The Long and Winding Road

This summer, Farmer Brown and I had the mile long gravel road on our farm blacktopped. After looking at the costs involved in repeatedly replacing and spreading the gravel several times a year, coupled with the enormous amount of The Sheriff’s time and energy to do so, it was decided that blacktopping the road was a worthwhile investment.

I have to admit, it’s a beauty. The new road weaves its way from the front gate of the farm, past two barns, two homes (those of The Sheriff and The Mayor), a garage and several fields of bucolic pastureland full of happy, contented horses.  Walking on our gleaming, new, blacktop road I think of the distinctly American penchant for road trips, taking off in a car, heading west or south or wherever to clear one’s mind, roll down the windows, crank up the tunes and find oneself. It’s the stuff car commercials, movies, and novels are made of.

**Dataset records**
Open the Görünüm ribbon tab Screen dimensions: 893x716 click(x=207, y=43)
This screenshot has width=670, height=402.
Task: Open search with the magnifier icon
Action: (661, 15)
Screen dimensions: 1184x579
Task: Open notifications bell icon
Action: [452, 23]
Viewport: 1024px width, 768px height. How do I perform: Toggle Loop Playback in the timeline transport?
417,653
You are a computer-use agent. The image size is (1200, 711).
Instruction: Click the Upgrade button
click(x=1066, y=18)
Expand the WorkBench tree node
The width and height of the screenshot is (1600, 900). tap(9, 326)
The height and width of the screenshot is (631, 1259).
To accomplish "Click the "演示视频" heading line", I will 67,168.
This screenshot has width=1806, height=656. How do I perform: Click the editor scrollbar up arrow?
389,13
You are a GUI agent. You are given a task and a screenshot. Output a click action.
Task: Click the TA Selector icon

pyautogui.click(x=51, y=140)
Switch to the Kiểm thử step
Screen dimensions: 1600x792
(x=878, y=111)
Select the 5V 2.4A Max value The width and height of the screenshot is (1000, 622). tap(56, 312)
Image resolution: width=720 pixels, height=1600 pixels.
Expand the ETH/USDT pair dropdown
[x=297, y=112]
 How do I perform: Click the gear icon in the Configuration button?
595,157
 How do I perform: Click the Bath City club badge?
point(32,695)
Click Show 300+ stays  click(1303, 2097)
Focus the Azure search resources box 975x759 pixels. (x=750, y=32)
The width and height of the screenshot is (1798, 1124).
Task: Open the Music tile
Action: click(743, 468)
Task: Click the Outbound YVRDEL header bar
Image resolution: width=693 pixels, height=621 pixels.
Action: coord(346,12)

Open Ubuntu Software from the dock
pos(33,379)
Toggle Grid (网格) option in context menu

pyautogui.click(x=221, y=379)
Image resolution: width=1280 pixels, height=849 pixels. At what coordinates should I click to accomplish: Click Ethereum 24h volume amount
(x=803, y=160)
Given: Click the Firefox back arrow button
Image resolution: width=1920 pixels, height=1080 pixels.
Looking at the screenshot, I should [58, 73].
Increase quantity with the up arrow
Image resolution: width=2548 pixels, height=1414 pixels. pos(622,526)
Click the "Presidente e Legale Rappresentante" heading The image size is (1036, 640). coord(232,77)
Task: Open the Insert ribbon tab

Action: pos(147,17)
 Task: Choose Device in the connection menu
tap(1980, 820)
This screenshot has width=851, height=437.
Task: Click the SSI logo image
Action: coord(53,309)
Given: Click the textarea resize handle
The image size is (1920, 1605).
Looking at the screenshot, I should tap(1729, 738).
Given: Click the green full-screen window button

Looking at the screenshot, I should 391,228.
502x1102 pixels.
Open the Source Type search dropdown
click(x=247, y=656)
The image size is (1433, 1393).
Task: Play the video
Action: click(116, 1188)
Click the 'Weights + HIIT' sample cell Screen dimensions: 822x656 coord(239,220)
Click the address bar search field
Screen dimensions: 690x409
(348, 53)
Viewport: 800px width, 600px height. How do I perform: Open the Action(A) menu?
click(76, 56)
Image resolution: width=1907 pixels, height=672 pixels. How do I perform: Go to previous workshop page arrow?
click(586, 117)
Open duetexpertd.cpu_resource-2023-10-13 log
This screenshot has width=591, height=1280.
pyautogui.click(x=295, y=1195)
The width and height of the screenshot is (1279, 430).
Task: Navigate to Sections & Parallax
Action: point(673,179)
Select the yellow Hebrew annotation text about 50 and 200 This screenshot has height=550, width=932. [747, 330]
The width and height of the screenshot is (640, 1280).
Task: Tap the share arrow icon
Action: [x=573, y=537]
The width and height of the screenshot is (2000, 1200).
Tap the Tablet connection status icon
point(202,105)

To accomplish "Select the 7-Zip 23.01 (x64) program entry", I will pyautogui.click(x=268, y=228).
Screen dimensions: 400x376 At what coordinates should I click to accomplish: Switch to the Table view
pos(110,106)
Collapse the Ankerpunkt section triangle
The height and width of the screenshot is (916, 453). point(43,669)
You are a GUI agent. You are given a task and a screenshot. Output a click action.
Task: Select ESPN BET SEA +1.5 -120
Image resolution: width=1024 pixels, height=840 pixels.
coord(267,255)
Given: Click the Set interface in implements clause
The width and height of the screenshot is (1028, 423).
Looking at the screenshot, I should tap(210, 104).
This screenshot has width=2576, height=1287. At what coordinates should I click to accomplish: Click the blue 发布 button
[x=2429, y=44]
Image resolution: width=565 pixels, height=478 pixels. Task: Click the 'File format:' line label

**Complete the following**
[1] From the passage about blacktopping the farm road, copy word for word the part starting at "This summer, Farmer" and ending at "are made of.".
[2] Pick up the piece on the newly blacktopped farm road after its final sentence and keep writing it.

**Answers to the exercises**
[1]
This summer, Farmer Brown and I had the mile long gravel road on our farm blacktopped. After looking at the costs involved in repeatedly replacing and spreading the gravel several times a year, coupled with the enormous amount of The Sheriff’s time and energy to do so, it was decided that blacktopping the road was a worthwhile investment.

I have to admit, it’s a beauty. The new road weaves its way from the front gate of the farm, past two barns, two homes (those of The Sheriff and The Mayor), a garage and several fields of bucolic pastureland full of happy, contented horses.  Walking on our gleaming, new, blacktop road I think of the distinctly American penchant for road trips, taking off in a car, heading west or south or wherever to clear one’s mind, roll down the windows, crank up the tunes and find oneself. It’s the stuff car commercials, movies, and novels are made of.

[2]
While I, too, have romantic notions of road tripping, I have a bad history of leaving a little too much of myself behind on trips. All throughout my youth I would get motion sickness and end up puking on car trips. I puked on the way to and from West Virginia every summer. I puked on the way home from Cedar Point every summer (thank you, Tilt-a-Whirl, or rather, Tilt-a-Hurl). I puked in the back of the tour bus on Big Sur in California and my two older brothers had to clean it up (sorry, boys … and everyone at the back of that bus). I puked in my mother’s purse on a bus during a family trip to Ireland (giving new meaning to “the wearing of the green”). Even now, when I am traveling by bus or car, I insist on sitting up front, popping Dramamine, so that I can keep an eye on the horizon.

My dad used to co-own a motorhome when I was little and he would take my brothers on excellent adventures out west to see the Grand Tetons, Yellowstone, and The Grand Canyon. I was so envious of their great stories of camping, getting lost, and seeing amazing sights. Funny, I never got invited. I guess between my hurling and my bedwetting, I wasn’t a desirable travel companion. I would love to have seen my father, a sensible man who lived in wing tip shoes, “roughing it” with a bunch of knucklehead young men in close quarters, and squeezing his 6’4” frame into that motorhome’s Lilliputian sized bathroom.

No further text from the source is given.